-- Your goal --
The answer must be an exact copy of every record below.

-- Records excerpted from a collection --
════════════════

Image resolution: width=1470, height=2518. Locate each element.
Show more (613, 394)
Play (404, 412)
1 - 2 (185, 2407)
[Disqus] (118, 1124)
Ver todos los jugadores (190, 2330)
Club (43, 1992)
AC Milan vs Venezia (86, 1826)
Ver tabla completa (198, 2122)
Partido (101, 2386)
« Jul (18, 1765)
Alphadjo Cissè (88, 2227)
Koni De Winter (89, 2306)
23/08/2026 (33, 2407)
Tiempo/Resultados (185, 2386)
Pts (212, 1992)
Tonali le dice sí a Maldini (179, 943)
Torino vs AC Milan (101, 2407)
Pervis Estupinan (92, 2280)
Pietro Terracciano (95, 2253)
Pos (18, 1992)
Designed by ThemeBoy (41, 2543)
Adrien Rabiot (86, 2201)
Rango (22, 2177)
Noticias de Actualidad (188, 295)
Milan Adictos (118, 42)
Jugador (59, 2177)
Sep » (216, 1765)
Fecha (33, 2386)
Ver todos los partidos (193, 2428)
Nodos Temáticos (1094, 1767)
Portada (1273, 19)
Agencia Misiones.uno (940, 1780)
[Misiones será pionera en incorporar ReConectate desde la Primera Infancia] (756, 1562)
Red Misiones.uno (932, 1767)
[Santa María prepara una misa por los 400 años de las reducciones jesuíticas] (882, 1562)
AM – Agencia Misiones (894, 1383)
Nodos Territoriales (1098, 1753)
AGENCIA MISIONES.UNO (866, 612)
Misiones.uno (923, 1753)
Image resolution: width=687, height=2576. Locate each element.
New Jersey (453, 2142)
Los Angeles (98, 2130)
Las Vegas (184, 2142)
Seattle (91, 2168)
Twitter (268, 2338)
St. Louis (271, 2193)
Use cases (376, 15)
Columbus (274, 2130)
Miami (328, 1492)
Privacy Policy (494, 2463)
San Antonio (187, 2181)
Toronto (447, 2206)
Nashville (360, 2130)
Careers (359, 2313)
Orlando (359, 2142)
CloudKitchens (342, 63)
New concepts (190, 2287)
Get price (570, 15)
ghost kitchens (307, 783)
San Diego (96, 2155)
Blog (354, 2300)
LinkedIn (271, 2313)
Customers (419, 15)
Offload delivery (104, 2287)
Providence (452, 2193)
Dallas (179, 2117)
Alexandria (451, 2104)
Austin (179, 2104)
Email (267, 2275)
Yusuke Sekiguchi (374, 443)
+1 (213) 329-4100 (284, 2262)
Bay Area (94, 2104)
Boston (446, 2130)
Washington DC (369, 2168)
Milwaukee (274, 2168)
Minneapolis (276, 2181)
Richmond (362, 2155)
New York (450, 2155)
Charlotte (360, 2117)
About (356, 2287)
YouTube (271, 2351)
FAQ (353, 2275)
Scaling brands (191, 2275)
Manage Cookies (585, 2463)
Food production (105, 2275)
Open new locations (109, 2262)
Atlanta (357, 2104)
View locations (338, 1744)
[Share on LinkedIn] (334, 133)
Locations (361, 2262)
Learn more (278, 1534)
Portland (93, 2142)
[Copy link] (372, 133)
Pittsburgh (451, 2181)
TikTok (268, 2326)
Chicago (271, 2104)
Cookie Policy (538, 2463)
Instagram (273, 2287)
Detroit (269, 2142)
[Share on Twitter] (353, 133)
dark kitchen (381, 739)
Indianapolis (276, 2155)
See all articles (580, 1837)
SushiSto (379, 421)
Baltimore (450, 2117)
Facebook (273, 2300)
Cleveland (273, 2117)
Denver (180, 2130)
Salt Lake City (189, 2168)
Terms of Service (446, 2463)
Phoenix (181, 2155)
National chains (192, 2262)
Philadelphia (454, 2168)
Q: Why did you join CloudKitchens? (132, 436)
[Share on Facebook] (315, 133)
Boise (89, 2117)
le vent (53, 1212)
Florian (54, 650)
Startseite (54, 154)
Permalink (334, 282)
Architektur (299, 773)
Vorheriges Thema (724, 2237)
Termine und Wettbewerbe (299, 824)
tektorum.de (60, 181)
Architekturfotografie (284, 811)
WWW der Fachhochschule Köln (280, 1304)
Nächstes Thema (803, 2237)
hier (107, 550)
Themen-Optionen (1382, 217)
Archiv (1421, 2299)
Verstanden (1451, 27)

════════════════

-- Exercise output --
Image resolution: width=1470, height=2518. Locate each element.
Show more (613, 394)
Play (404, 412)
1 - 2 (185, 2407)
[Disqus] (118, 1124)
Ver todos los jugadores (190, 2330)
Club (43, 1992)
AC Milan vs Venezia (86, 1826)
Ver tabla completa (198, 2122)
Partido (101, 2386)
« Jul (18, 1765)
Alphadjo Cissè (88, 2227)
Koni De Winter (89, 2306)
23/08/2026 (33, 2407)
Tiempo/Resultados (185, 2386)
Pts (212, 1992)
Tonali le dice sí a Maldini (179, 943)
Torino vs AC Milan (101, 2407)
Pervis Estupinan (92, 2280)
Pietro Terracciano (95, 2253)
Pos (18, 1992)
Designed by ThemeBoy (41, 2543)
Adrien Rabiot (86, 2201)
Rango (22, 2177)
Noticias de Actualidad (188, 295)
Milan Adictos (118, 42)
Jugador (59, 2177)
Sep » (216, 1765)
Fecha (33, 2386)
Ver todos los partidos (193, 2428)
Nodos Temáticos (1094, 1767)
Portada (1273, 19)
Agencia Misiones.uno (940, 1780)
[Misiones será pionera en incorporar ReConectate desde la Primera Infancia] (756, 1562)
Red Misiones.uno (932, 1767)
[Santa María prepara una misa por los 400 años de las reducciones jesuíticas] (882, 1562)
AM – Agencia Misiones (894, 1383)
Nodos Territoriales (1098, 1753)
AGENCIA MISIONES.UNO (866, 612)
Misiones.uno (923, 1753)
Image resolution: width=687, height=2576. Locate each element.
New Jersey (453, 2142)
Los Angeles (98, 2130)
Las Vegas (184, 2142)
Seattle (91, 2168)
Twitter (268, 2338)
St. Louis (271, 2193)
Use cases (376, 15)
Columbus (274, 2130)
Miami (328, 1492)
Privacy Policy (494, 2463)
San Antonio (187, 2181)
Toronto (447, 2206)
Nashville (360, 2130)
Careers (359, 2313)
Orlando (359, 2142)
CloudKitchens (342, 63)
New concepts (190, 2287)
Get price (570, 15)
ghost kitchens (307, 783)
San Diego (96, 2155)
Blog (354, 2300)
LinkedIn (271, 2313)
Customers (419, 15)
Offload delivery (104, 2287)
Providence (452, 2193)
Dallas (179, 2117)
Alexandria (451, 2104)
Austin (179, 2104)
Email (267, 2275)
Yusuke Sekiguchi (374, 443)
+1 (213) 329-4100 (284, 2262)
Bay Area (94, 2104)
Boston (446, 2130)
Washington DC (369, 2168)
Milwaukee (274, 2168)
Minneapolis (276, 2181)
Richmond (362, 2155)
New York (450, 2155)
Charlotte (360, 2117)
About (356, 2287)
YouTube (271, 2351)
FAQ (353, 2275)
Scaling brands (191, 2275)
Manage Cookies (585, 2463)
Food production (105, 2275)
Open new locations (109, 2262)
Atlanta (357, 2104)
View locations (338, 1744)
[Share on LinkedIn] (334, 133)
Locations (361, 2262)
Learn more (278, 1534)
Portland (93, 2142)
[Copy link] (372, 133)
Pittsburgh (451, 2181)
TikTok (268, 2326)
Chicago (271, 2104)
Cookie Policy (538, 2463)
Instagram (273, 2287)
Detroit (269, 2142)
[Share on Twitter] (353, 133)
dark kitchen (381, 739)
Indianapolis (276, 2155)
See all articles (580, 1837)
SushiSto (379, 421)
Baltimore (450, 2117)
Facebook (273, 2300)
Cleveland (273, 2117)
Denver (180, 2130)
Salt Lake City (189, 2168)
Terms of Service (446, 2463)
Phoenix (181, 2155)
National chains (192, 2262)
Philadelphia (454, 2168)
Q: Why did you join CloudKitchens? (132, 436)
[Share on Facebook] (315, 133)
Boise (89, 2117)
le vent (53, 1212)
Florian (54, 650)
Startseite (54, 154)
Permalink (334, 282)
Architektur (299, 773)
Vorheriges Thema (724, 2237)
Termine und Wettbewerbe (299, 824)
tektorum.de (60, 181)
Architekturfotografie (284, 811)
WWW der Fachhochschule Köln (280, 1304)
Nächstes Thema (803, 2237)
hier (107, 550)
Themen-Optionen (1382, 217)
Archiv (1421, 2299)
Verstanden (1451, 27)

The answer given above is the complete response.